Я скорблю за себя, за нее, за весь мир. Эта коротенькая, смешная история, которая даже вовсе не была никакой историей, положительно выбила из колеи все мое существование. Я был тем самыми, «самолюбивым», помирившимся со своею участью человеком, – точь-в-точь по рецепту Георга Ионатана; но нужно было только случиться этому, – и «примирения» как не бывало.
Это «примирение» была чистая ерунда. До тридцатого года своей жизни можно еще жить, утешаясь и успокаиваясь на том, что в будущем люди будут же, наконец, счастливы, но когда приближаешься уже к сорока годам, какой-то голос внутри тебя начинает говорить все громче и громче: «ты, ты, ты-то сам должен же был жить!..»
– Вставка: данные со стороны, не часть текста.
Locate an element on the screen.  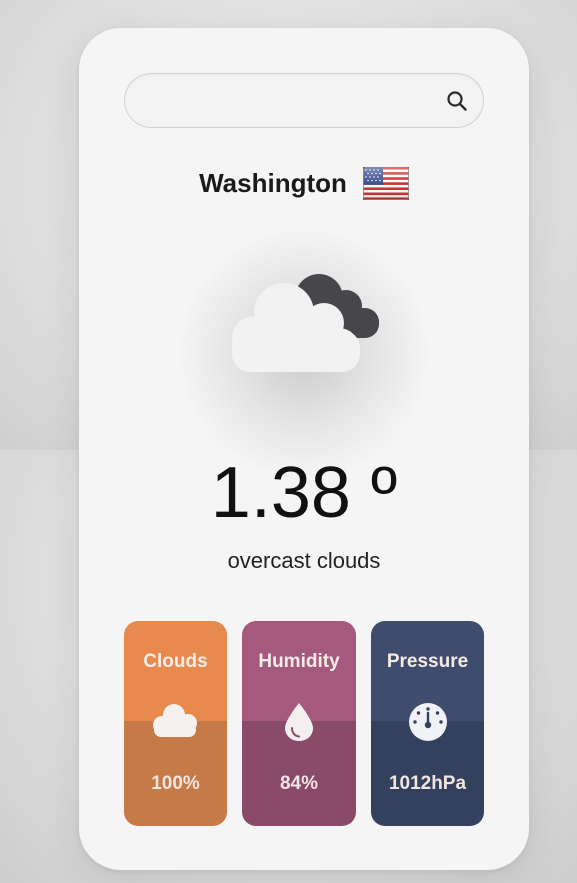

Я – какой-то одинокий звук, какая-то простая, бедная мелодия, которая требует, требует себе гармонии. Мое психическое музыкальное ухо страдает до безумия, всегда и вечно слыша эту одинокую, жидкую, однообразную ноту, звучащую в пустынной атмосфере существования… Она была моей гармонией, к сожалению, не полной, не довольно чистой… И теперь эта одинокая нота звучит в пустыне моего существования еще большим одиночеством, еще большею грустью и заброшенностью…
(Вечер).
…Если бы это была по крайней мере хоть настоящая любовь!